Probabilistic Tomography of Wireless Networks Project
Project Overview
Many network characteristics can be inferred by observing end-to-end data, which often takes the form of packet probes. The general field of study concentrating on such techniques is known as network tomography. Over the past twenty years, this field has been developed to include the inference of link loss statistics (loss tomography), internal queuing delays (delay tomography), and structural characteristics (topology tomography). Much of the work to date has focused on the formulation of optimal and efficient estimation methods that are primarily geared toward computer networks that exhibit certain constraints on their topologies.
Some more recent studies of network tomography have considered wireless systems. However, investigations have largely been limited by the lack of available statistical models that incorporate spatial and physical characteristics inherent to wireless networks. For example, spatial (wireless) networks exhibit distinctive features (e.g., transitivity, clustering), which have not been fully exploited in topology inference tasks.
There is a need to develop improved active methods (topology discovery) and passive techniques (topology inference) of obtaining the topology of a wireless communications network or a portion thereof. It is conceivable that probabilistic knowledge of structural properties of wireless networks can be used as prior information to improve network inference tasks, particularly topology tomography, in practical systems.
This project...
This project will begin with fundamental research into the correct modelling and statistical characterisation of wireless networks designed for particular applications, such as smart meter infrastructure and tactical systems. The results of this research will be exploited to develop new topology tomography algorithms that are optimised for use in the chosen applications. The technical contributions of the project will be accompanied and supported by a number of activities aimed at delivering impact through dissemination and technology transfer. The project is supported by hands-on industrial and government partners, each of which is at the leading edge of its respective field.

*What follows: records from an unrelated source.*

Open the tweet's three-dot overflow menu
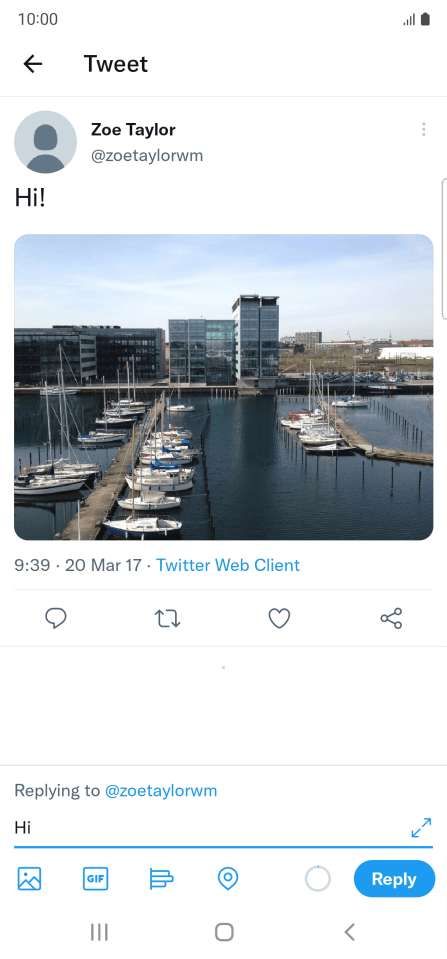 pos(423,129)
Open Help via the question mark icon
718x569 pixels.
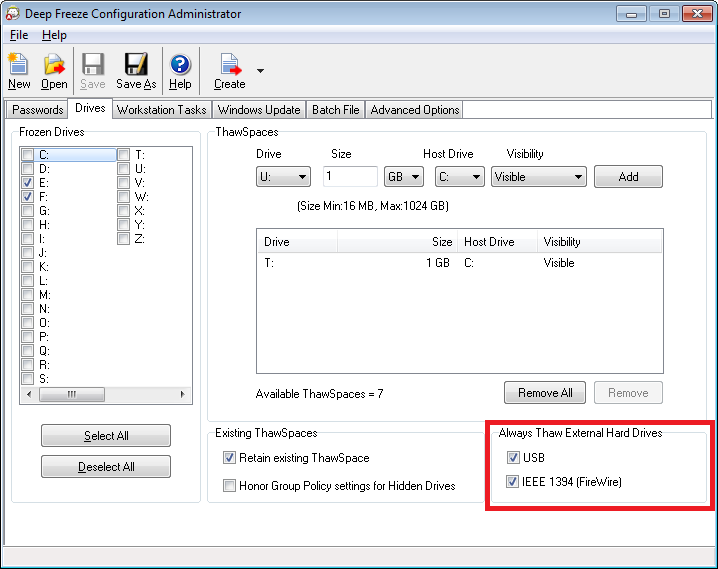180,66
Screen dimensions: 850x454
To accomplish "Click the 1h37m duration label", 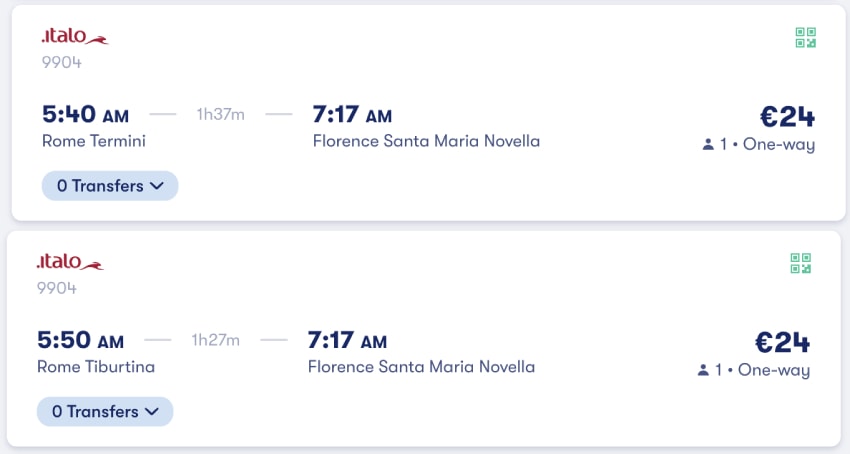I will 221,114.
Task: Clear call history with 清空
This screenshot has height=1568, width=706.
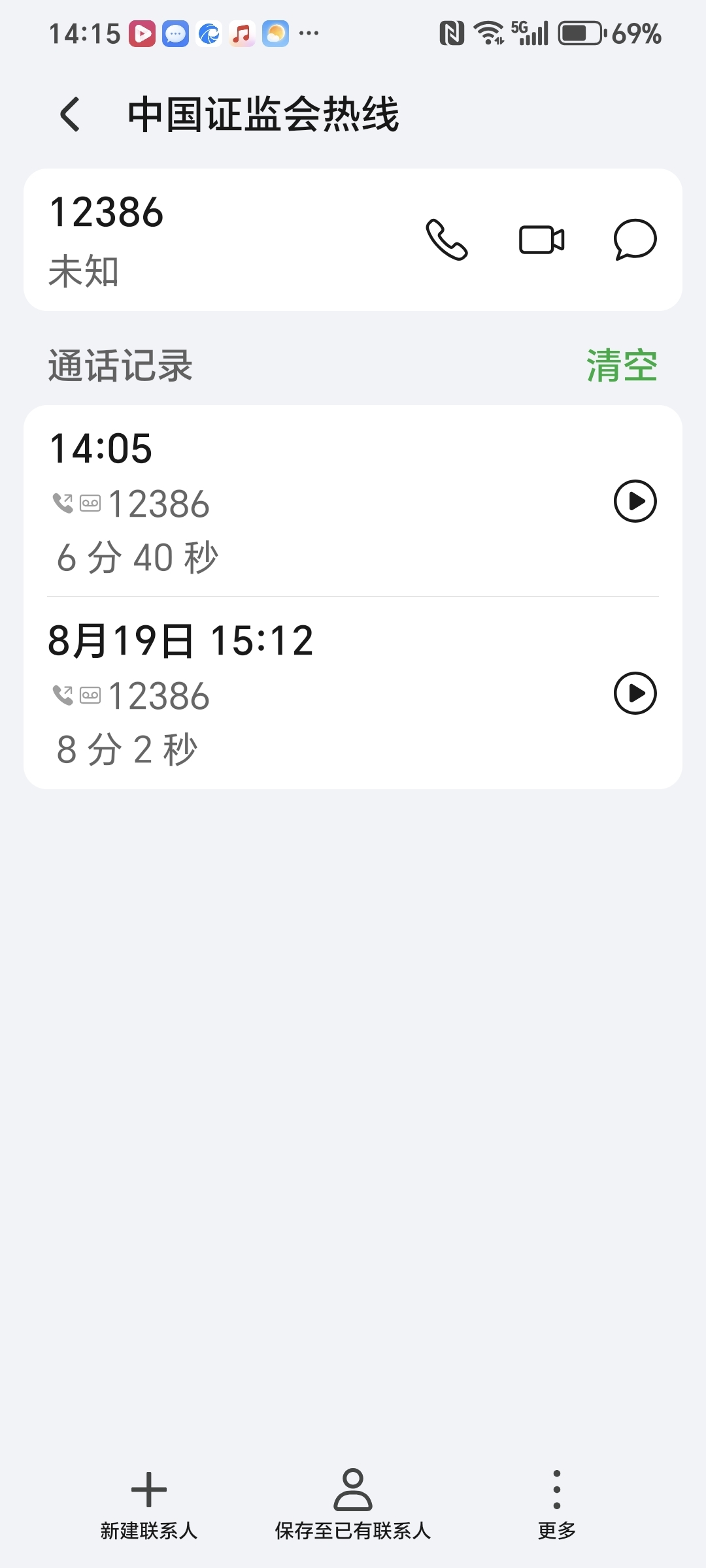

The key research themes that will be explored in the project are captured by the following:
- fundamental limits of topology tomography methods;
- optimal active topology discovery techniques suitable for use in practical networks;
- optimal passive topology inference algorithms that can be used to estimate network structure based on limited network observability.
The work will take a rigorous mathematical approach, but will always maintain a focus on practical implications and designs, drawing on advice and inspiration from the project partners.
Key Research Themes
Fundamental Limits
To perform topology tomography in a communication network, data packets conveyed from node to node in the system must be probed or observed in order to glean information about the network state. Fundamentally, it is important to understand how much information about the network topology such activities can yield. A typical engineering problem might be to develop an (optimally) efficient way to estimate topological properties of the network given limited information. A natural question arises: what is the best one could hope to do?
The fundamental limits of topology tomography are related to the latent information contained in the network topology. Such information is often quantified (assuming the topology exhibits some randomness) through the use of Shannon entropy. Indeed, the lower limit on the average description length of a random network topology is the entropy of the random graph model that represents the topology. Little is known about these characteristics in relation to spatial networks, much less the specific example of wireless networks. A goal of this project is to shed light on this relatively unexplored subject.
Topology Discovery
Conventional topology discovery algorithms rely on the propagation of packets through the network that collect node IDs and neighbour tables, and then return to the source with an expected time that is proportional to the number of nodes in the network. Traditionally, such algorithms do not make use of the statistical properties of the network structure. An important engineering task is to construct scalable methods of performing topology discovery in wireless networks, particularly since modern infrastructure networks (e.g., smart meters) may consist of over 1,000 devices.
By exploiting newfound knowledge of the fundamental limits of topology tomography, it will be possible to devise new spatial graph compression methods tailored for the wireless models under investigation in the project to reduce transmission overhead during the discovery process. For example, a solution may be to alter the format of the transmitted data packets during the discovery process to reflect the likely structure of the visible network. Indeed, one may envisage lengthening each transmitted discovery frame - which holds network topology information - in line with the entropy of the observed network (i.e., the lower bound on average description length).
Topology Inference
In some applications, it may not be possible or desirable to actively transmit topology discovery packets through the network in order to estimate topological structures. In a large network, this process could consume unacceptably large amounts of bandwidth and/or time to complete. Instead, one may prefer to passively observe network activity and later to use this information to construct an estimate of the topological state of the network.
To achieve passive topology tomography in an optimal manner, it is important to have a firm understanding of the types and distribution of subgraphs, or motifs, that arise in wireless networks. The statistical properties of graphical structures can be used to design simplified, approximate probabilistic prior models for spatial graphs that capture the essential structural properties while enabling tractable topology inferences. Although not fully accurate, when used as prior distributions, these approximate models will promote network topologies that exhibit the desired structural properties, and hence give a reasonable estimate of the network connectivity.